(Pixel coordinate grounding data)
----------

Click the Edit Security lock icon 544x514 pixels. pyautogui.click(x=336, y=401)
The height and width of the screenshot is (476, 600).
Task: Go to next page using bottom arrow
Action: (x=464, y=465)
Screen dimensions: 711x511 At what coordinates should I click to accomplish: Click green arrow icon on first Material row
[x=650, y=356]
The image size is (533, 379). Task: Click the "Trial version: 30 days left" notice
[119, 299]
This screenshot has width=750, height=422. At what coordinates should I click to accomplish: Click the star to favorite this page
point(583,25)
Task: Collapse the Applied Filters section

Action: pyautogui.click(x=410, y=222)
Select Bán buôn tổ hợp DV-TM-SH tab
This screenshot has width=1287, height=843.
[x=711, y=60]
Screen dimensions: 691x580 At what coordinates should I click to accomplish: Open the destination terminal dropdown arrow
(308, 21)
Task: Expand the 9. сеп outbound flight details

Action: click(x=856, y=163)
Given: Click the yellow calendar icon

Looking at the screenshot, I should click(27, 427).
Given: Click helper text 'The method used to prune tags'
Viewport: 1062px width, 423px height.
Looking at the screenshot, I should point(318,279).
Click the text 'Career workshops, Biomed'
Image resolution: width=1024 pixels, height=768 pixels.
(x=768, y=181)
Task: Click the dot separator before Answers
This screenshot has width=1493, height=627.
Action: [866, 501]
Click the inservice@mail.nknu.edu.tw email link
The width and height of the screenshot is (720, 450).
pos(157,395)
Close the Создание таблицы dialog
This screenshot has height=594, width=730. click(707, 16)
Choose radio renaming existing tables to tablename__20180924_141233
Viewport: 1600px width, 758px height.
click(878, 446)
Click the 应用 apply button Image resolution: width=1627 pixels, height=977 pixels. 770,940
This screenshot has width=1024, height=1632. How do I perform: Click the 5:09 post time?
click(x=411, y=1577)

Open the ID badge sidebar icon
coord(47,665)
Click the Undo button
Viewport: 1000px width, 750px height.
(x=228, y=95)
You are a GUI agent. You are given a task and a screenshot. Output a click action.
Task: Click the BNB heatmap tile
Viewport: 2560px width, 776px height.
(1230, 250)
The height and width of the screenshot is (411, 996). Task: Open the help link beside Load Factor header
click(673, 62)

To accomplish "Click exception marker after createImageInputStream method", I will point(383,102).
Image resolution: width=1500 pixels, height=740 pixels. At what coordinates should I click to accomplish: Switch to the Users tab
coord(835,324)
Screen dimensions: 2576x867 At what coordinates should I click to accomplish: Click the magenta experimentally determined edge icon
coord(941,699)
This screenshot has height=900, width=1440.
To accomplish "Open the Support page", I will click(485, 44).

----------

[Your goal]
Among the entries above, locate the lines containing "Viewport: 1062px width, 423px height." and "Task: Click the dot separator before Answers", and transcribe exactly those two lines and all lines between.

[Answer space]
Viewport: 1062px width, 423px height.
Looking at the screenshot, I should point(318,279).
Click the text 'Career workshops, Biomed'
Image resolution: width=1024 pixels, height=768 pixels.
(x=768, y=181)
Task: Click the dot separator before Answers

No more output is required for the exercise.